Ein derart umfängliches und arbeitsintensives Projekt wäre niemals zustande gekommen, wenn ich nicht in jeder Phase der Arbeit die Unterstützung und Hilfe von Freunden, Verwandten und Bekannten hätte genießen dürfen. Ich bin zwar als Autor letztendlich für den Inhalt und die entsprechenden Fehler allein verantwortlich, in Wirklichkeit aber ist das Erstellen einer Monographie immer eine Kollektivleistung, denn die vielen fachlichen Hinweise und Korrekturen sind in der Studie klarerweise präsent. Mein Dank gilt zunächst meinen Eltern und meinem Bruder, ohne deren selbstlosen materiellen und ideellen Einsatz das Projekt gar nicht begonnen worden wäre. Besonders möchte ich meiner Frau, Hannah Lotte Lund, danken, die mich nicht nur immer wieder bestärkt hat, das Unternehmen fortzusetzen und zu vollenden, sondern die selbst mit Rat und Tat Recherchevorgänge übernommen und den Text in seiner gesamten Fassung kritisch rezipiert hat. Dank selbstverständlich an die Gutachter Prof. Herfried Münkler, Prof. Wilhelm Hofmann und Prof. Gert-Joachim Glaeßner, die mit ihrem abgewogenen Urteil die Arbeit zum Erfolg führten. Meine Freunde Marco Tonini, Tile von Damm, Grit Straßenberger und Toralf Kutschinski werden ihren Anteil am Gelingen des Projekts selbst am besten einschätzen können, großer Dank auch ihnen. Nicht zuletzt sei dem ehemaligen Vorstand der DEFA-Stiftung, Wolfgang Klaue, gedankt, der während meiner Berufstätigkeit in der Stiftung logistische Voraussetzungen und Freiräume schuf, damit die Arbeit kontinuierlich vorankommen konnte.
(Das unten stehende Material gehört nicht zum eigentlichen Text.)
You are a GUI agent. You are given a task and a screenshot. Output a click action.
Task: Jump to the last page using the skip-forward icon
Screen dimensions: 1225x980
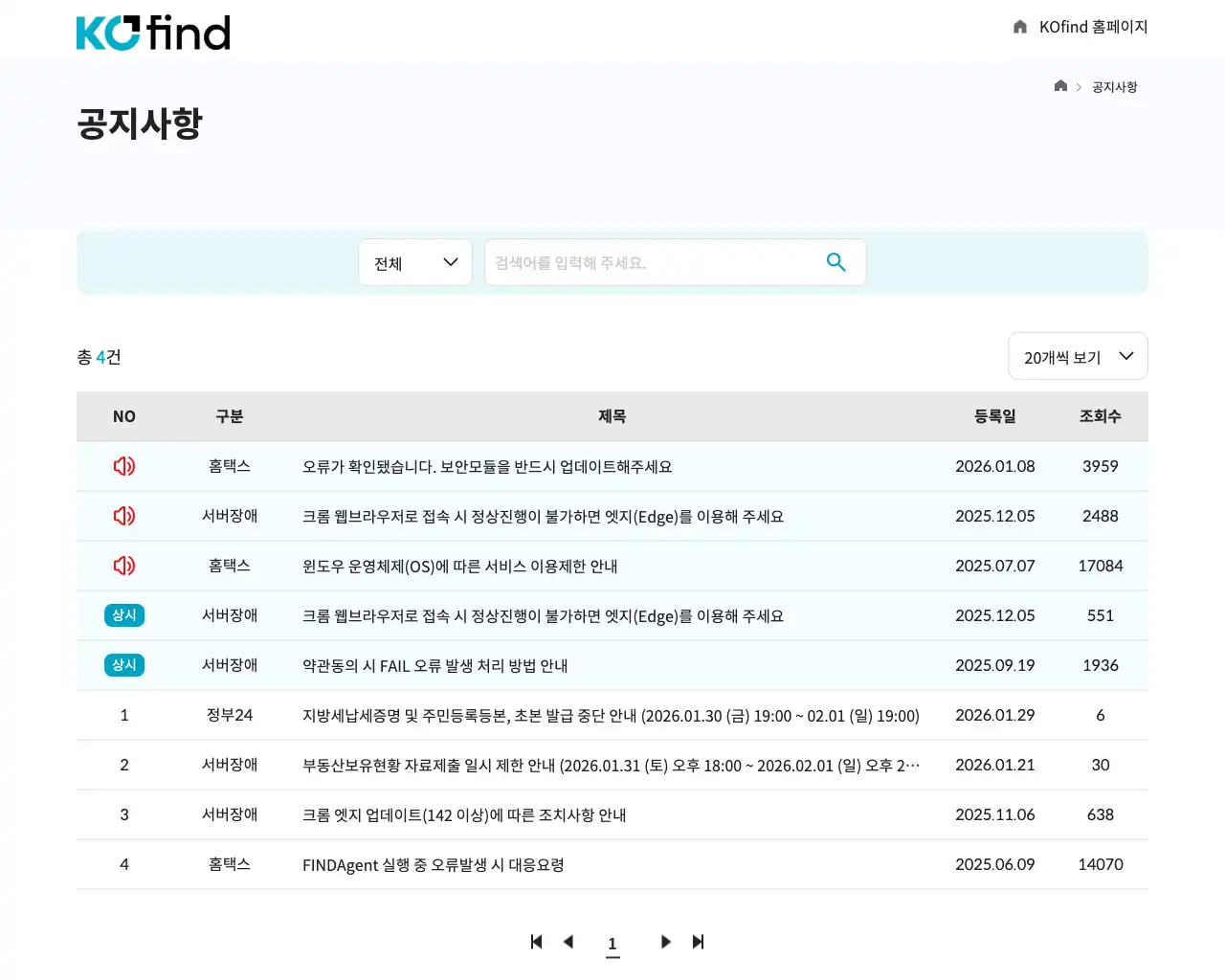pyautogui.click(x=698, y=942)
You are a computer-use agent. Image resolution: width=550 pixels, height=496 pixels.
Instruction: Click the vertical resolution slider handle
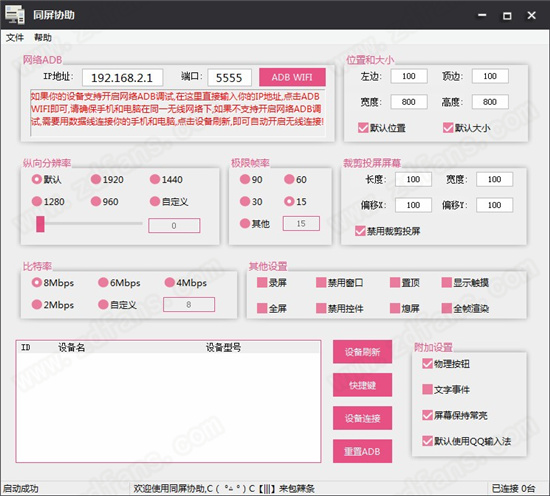[40, 224]
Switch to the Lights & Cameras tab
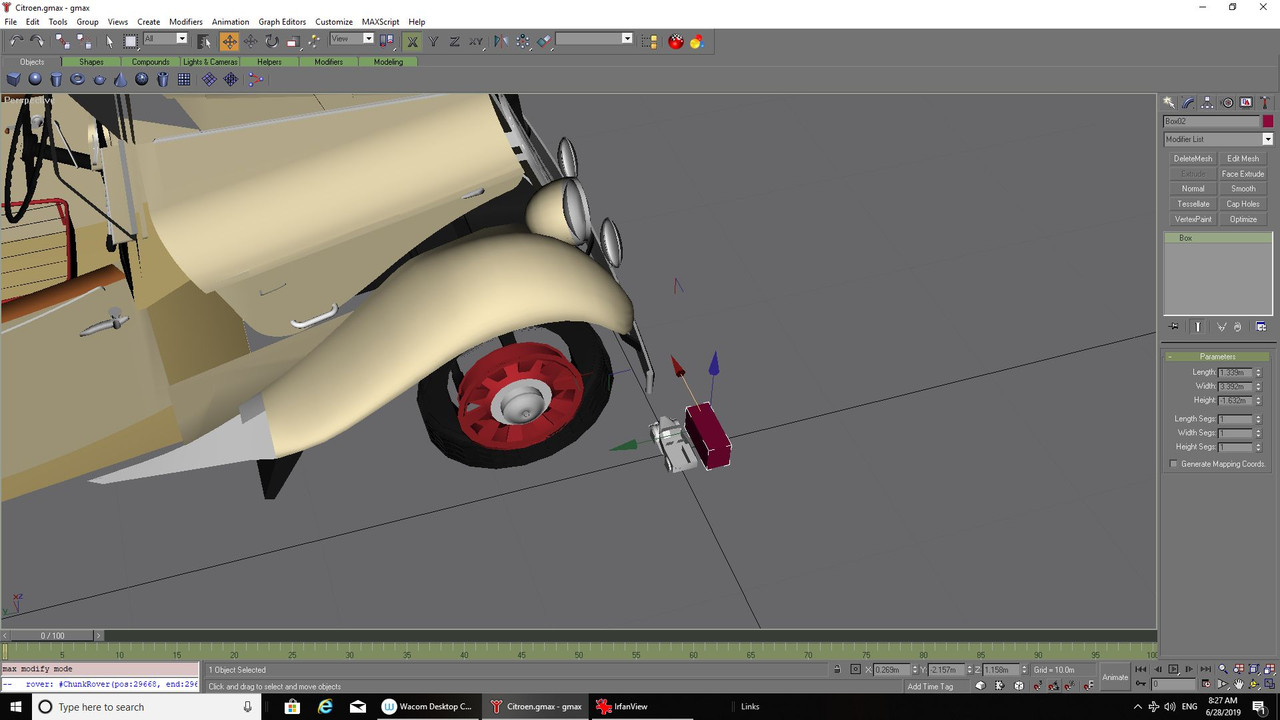 pyautogui.click(x=210, y=62)
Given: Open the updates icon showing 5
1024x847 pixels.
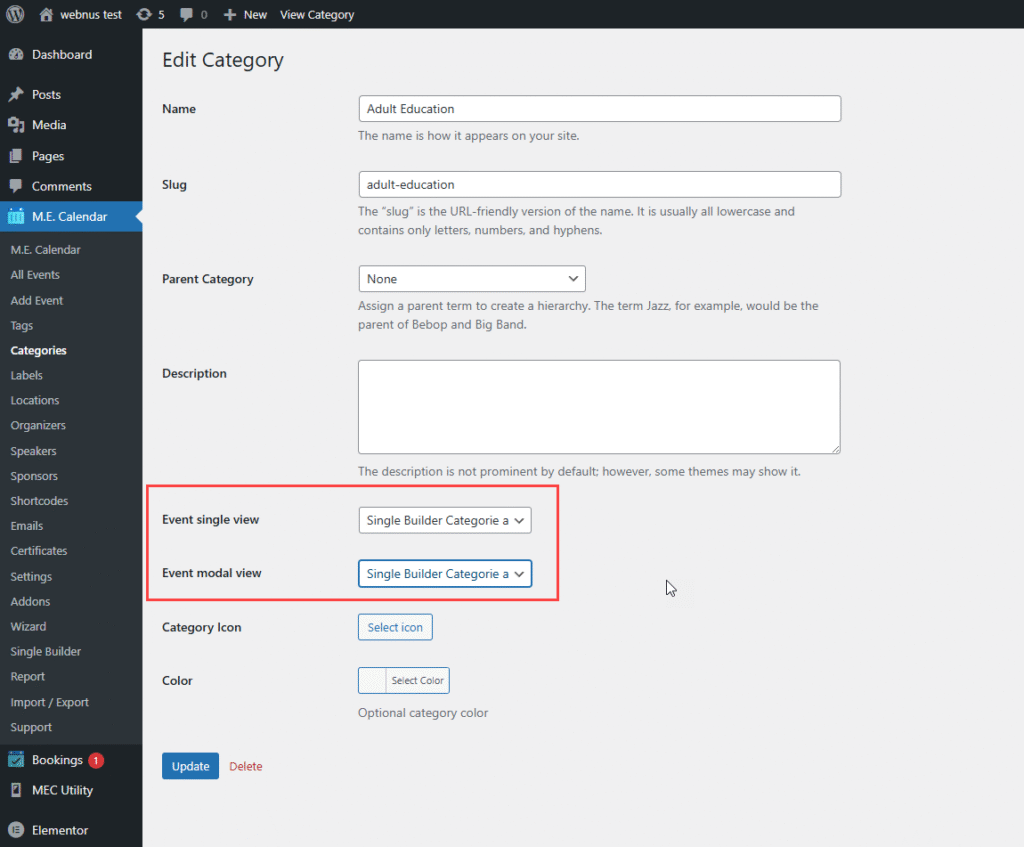Looking at the screenshot, I should 144,15.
Das Buch ist all jenen gewidmet, die die Zeit des deutschen Faschismus als das Grundübel der Geschichte des 20. Jahrhunderts betrachten und die jeden Beitrag zur historischen Aufklärung über diese Zeit begrüßen.
Detlef Kannapin, Berlin, August 2005
Inhalt
Vorwort
Politik und Film in beiden deutschen Staaten 1945-1989/90 im Überblick
Quantität, Definition und Thesen zu den Filmen im Umgang mit der NS-Vergangenheit
Von der Moralität im Grundsatz zur Abwehr historischer Verantwortung – Filme 1945-1955
Geschichtspolitische Ambitionen nach der Integration – “Der 20. Juli” / “Der Hauptmann von Köln”
Exkurs zu Österreichs Flucht vor der Geschichte – “1. April 2000” / “Sissi-Trilogie”
Der Zweite Weltkrieg als gesellschaftliche Grunderfahrung – “Die Brücke” / “Die Abenteuer des Werner Holt”
Geschichtsprojektionen als Ideologie in den sechziger Jahren – “Nacht fiel über Gotenhafen” / “Geschichten jener Nacht”
Die Rückkehr der historischen Verantwortung in den siebziger Jahren – “Jakob der Lügner” / “Die Blechtrommel”
Bewußtsein um das Versagen des Widerstands in den achtziger Jahren – “Dein unbekannter Bruder” / “Die weiße Rose”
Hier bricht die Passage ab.